Salto in lungo (seconda puntata).


La mattina è fredda. Ma non ha il sapore di una mattina di montagna.
Lo si sente.
Il risveglio è impastato di sonno e trance pre-agonistica. Il Pericoloso chiede di firmargli una giustifica per incapacità di intendere e volere. Poi biascica due parole in croce in un curioso idioma lettone e si alza, in piedi, nel letto, con le SIDI Ergo Carbon 2 di vernice lucida ai piedi. Ha visto la luce.
Si mette a leggere, come monito, le parole di Mario Rigoni Stern, “Il Sergente nella neve”. Quasi si dovesse recare alla ritirata di Russia. I nemici immaginari sono loro, i Tartari, “I possibili temporali dal pomeriggio” come recita l’sms del comitato organizzativo. Oppure loro: i crampi sul Giau. Oppure anche codesti: i dubbi amletici sulla scelta da compiere al bivio di Cernadoi, lungo o medio, medio o lungo. Colonne d’Ercole o saggia e razionale comprensione ponderata dei propri limiti fisico-pischici. Ubris omerica o ragion tedesca.
Il Pitone, da par suo, giace invece in trance da colazione. Ascolta il compagno solo con un orecchio, sistemando meticolosamente la mantellina antivento nella tasca della maglia da corsa. Il caffelatte offerto dalla Pension Plang, quattro mura e un scala verso l’ignota soffitta, stipata all’inverosimile di strani rifugiati, nascosti nel fienile, è vicino all’imbevibilità.
Pane, marmellata, fette di torta. La colazione è religione per il ciclista praticante.
La discesa da San Cassiano a La Villa è veloce, sicura, incurante. Mantelline sbatacchianti al vento. Il sole non ancora sorto, là dietro i Monti Pallidi.
I due prendono posto in griglia, si mischiano alla folla, al rullo di tamburi tribali. Felice contrasto ideato da Michil Costa, il magmatico guru di questo raduno di ossessionati dal Dio dislivello.
Signore e signori, va in onda la 24esima edizione della Granfondo più bella del Mondo. La Maratona dles Dolomites.
Le pedivelle fremono. Gli animi s’innalzano. Michil recita le proverbiali profetiche parole intrise di Hegel e Goethe.
La metà degli astanti non capisce un cazzo. Ma fa folclore lo stesso. Si parte.
Il 34 in canna. E i pignoni dietro pronti a scattare a suon di deragliatore. Come un’armata delle tenebre (o Brancaleone) oliata di grasso dopo esser stata imbevuta accuratamente, la sera prima, di chanteclair. L’elisir di lunga vita.

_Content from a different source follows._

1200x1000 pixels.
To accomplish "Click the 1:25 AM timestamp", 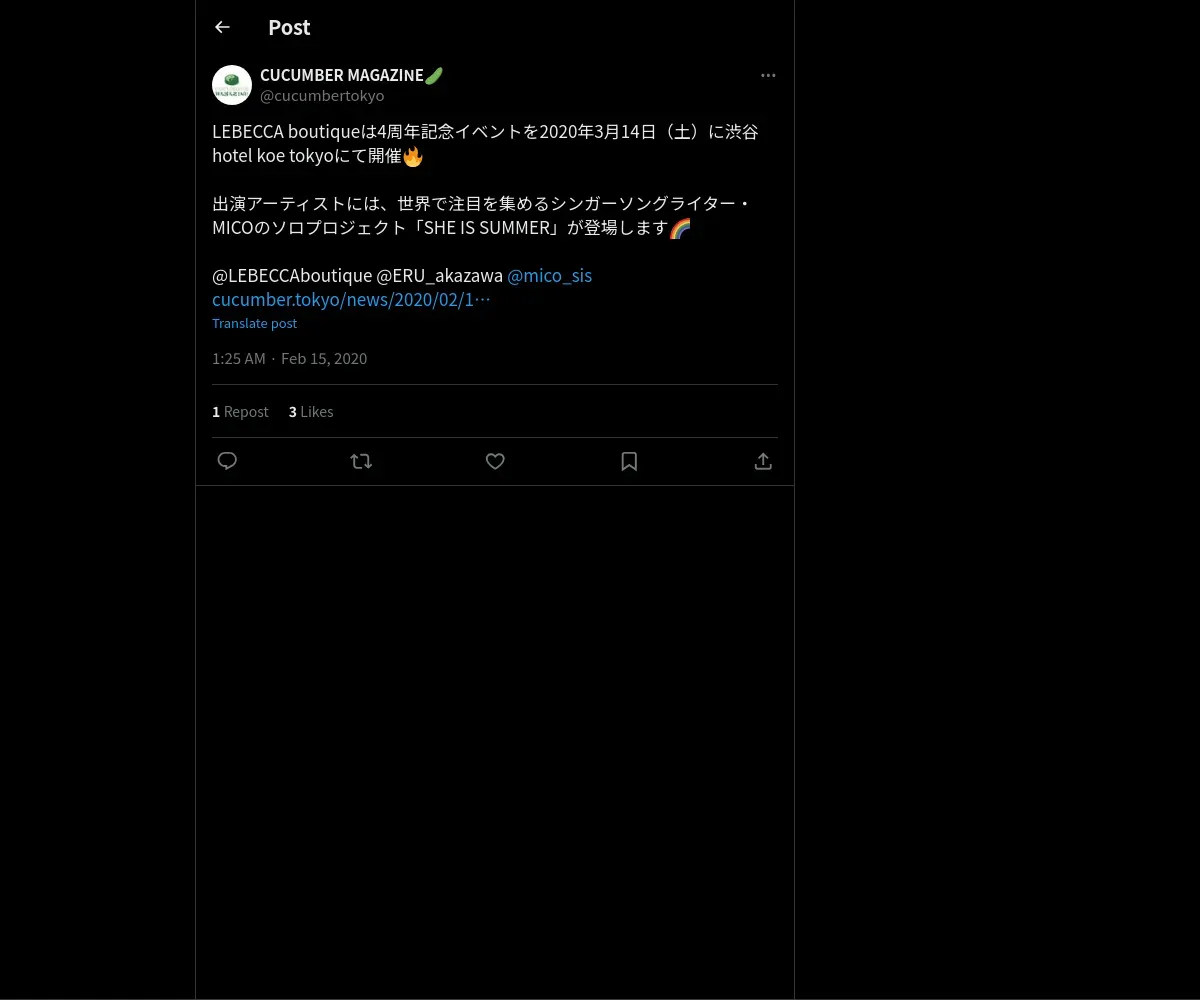I will click(239, 358).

Il Pitone e il Pericoloso (lassopra in coppia) ruminan subito agili. Non si scherza. Da La Villa a Corvara ci sono già più 100 m. di dislivello. I primi di una lunga odiessea a cercar se stessi dietro i cuscini di un’immaginaria cordigliera di roccia e sogni, di esperienze e timori, di voglia di strafare e di sano raziocinio.

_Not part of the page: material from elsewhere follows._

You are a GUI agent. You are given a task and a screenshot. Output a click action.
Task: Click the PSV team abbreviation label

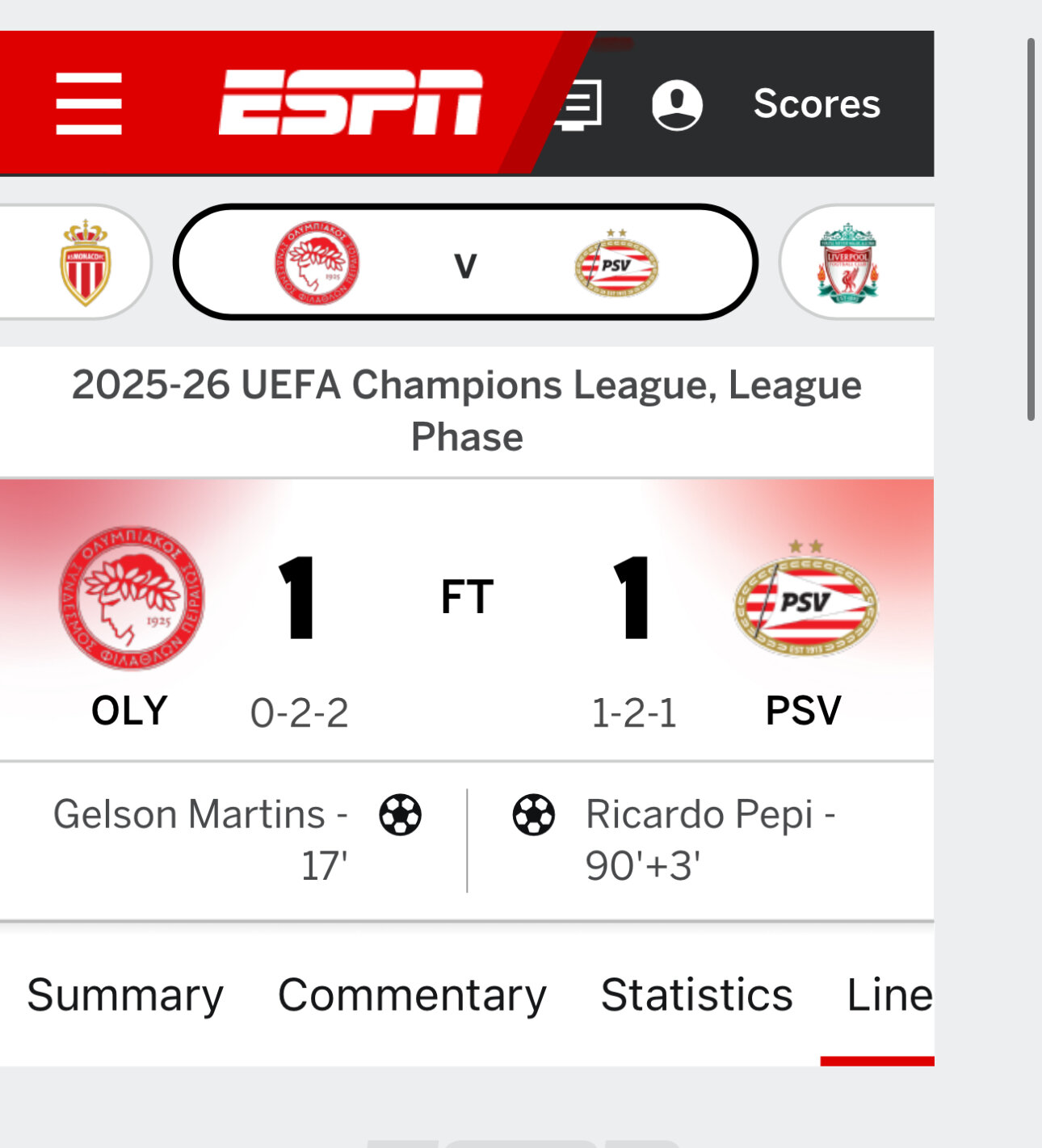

Il Pitone va sano e va lontano. Il Pericoloso deve ancora capire cosa fare. Non sa che lo aspetta un grande giorno. Dubita, riflette, si perplime. E intanto scandaglia il bitume d’ogni tornante. In cerca del verbo. Ma se lo deve dar da solo il verbo. Non c’è profeta che tenga.
Da solo deve capire se è giornata da Colonne d’Ercole o meno.
E allora risparmia. Risparmia che poi se il Giau…
L’aria è frizzante, passa da parte a parte il casco dei due giovinastri, i capelli scompigliati da quest’effervescente brezza altoatesina.
Il Campolongo scorre facile. Il Pordoi li divide.
A ognuno il suo destino.
Mischiati alla massa pedalante, di un magico serpentone variopinto che sale come un boa multietnico con i colori della festa.
Ognun’ di quel ben di Dio di tornanti, che son 33, come gli anni di Cristo, vien fregiato da una pedalata colorata. Come le macchie di Pollock sui pedali di Pantani. Che sul Sella cambiò maglia, per non togliersela più. Già, il Sella. Ruvido e secco. Come il rumore dei salti di catena che accoglie i più sprovveduti. La discesa in picchiata dal Pordoi viene interrotta, come un coito, dalla secca ripatenza del Sella. 10% e amen. Occorre passare al 34 già in discesa. Pena: lo smadonnare indomito per le valli ladine di primo mattino, con la catena che cade. E anche qualcos’altro.
Ma intanto, le sirene del lungo ancora non ammaliano. Non si fanno sentire. È convinto, Egli, di andare a fare il Medio. Non sente ancor il lato oscuro della Forza. Non sa cosa l’aspetta.